Back at her desk with a bowl of soup and some crusty bread, she read the notes she had taken for Tilson’s Bakery marketing project. She looked out the window and noticed a woman in disarray pawing through the trash cans strategically placed in the park. She pulled a brown paper bag from the can, pulled out something and popped it in her mouth. A minute later she spat it out, and wiped her tongue with the back of her hand.

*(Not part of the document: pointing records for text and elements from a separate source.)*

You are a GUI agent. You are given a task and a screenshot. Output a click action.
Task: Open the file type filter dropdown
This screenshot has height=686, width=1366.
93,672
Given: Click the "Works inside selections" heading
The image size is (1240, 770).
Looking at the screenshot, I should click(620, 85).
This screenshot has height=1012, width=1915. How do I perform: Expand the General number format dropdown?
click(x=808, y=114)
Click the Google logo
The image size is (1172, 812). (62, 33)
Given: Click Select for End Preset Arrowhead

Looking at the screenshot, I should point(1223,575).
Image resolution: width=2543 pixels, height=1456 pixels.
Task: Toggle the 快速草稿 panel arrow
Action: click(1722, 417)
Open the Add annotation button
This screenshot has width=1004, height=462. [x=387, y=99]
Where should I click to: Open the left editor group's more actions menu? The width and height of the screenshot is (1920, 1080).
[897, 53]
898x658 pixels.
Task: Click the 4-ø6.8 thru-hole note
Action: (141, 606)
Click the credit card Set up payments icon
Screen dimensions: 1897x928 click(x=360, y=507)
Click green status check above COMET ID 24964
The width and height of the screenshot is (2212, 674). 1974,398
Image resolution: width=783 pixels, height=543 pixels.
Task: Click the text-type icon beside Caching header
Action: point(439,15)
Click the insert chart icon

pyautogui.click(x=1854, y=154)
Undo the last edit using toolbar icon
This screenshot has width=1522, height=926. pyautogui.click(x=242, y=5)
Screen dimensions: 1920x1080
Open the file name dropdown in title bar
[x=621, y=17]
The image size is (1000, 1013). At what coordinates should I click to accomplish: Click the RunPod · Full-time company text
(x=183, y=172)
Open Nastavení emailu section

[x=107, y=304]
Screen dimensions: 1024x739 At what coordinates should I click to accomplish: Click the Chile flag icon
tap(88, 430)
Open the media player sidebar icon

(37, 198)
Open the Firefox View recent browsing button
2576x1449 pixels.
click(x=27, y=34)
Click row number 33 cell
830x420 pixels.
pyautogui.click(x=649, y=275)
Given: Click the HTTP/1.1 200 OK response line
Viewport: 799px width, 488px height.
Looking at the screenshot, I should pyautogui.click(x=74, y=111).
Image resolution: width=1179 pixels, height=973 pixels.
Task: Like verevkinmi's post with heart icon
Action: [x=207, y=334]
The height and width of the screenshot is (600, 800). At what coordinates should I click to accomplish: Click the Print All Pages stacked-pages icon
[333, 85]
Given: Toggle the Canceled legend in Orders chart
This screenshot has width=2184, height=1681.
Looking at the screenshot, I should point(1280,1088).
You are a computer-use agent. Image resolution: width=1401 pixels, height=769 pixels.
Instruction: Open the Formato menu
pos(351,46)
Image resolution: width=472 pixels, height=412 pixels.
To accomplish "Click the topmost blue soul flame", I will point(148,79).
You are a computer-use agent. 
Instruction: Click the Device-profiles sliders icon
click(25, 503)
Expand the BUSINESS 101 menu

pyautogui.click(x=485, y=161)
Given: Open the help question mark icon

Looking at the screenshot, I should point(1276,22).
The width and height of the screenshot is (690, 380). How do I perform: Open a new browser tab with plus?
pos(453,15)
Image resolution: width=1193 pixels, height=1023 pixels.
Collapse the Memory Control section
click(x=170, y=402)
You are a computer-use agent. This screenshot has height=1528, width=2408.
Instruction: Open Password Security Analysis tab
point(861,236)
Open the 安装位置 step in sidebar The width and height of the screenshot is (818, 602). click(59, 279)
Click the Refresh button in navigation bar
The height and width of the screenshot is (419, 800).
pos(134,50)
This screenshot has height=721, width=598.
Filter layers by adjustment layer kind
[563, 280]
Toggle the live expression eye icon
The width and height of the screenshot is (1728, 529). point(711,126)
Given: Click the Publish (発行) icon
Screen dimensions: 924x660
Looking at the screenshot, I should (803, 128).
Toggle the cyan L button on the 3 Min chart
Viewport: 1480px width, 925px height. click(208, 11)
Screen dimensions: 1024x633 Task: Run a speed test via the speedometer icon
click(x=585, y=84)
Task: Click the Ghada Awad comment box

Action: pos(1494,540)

Jenna put on her coat and carried the food down the elevator, out the lobby and across the busy street. The view of the green was quite different at eye-level than it was from her cubical on the fourth floor of the office building. She looked around and noticed the grass compact from the travel paths of the vagrants. Finally she saw the woman sitting against a tree.

“I just want to give you this. It’s okay, it won’t hurt you.”

The woman cowered like a feral cat.

Jenna sat the bowl of soup and bread on the ground. “I’ll just leave it here for you. Have a nice day.”

When Jenna got back to her desk, she opened the marketing plan for the New England Bakery. She wrote across the top, A Small Act of Kindness Can Change a Person’s Whole Perspective. Underneath she wrote, for every item purchased, Tilson’s will donate fifty percent to the local soup kitchen to help the homeless.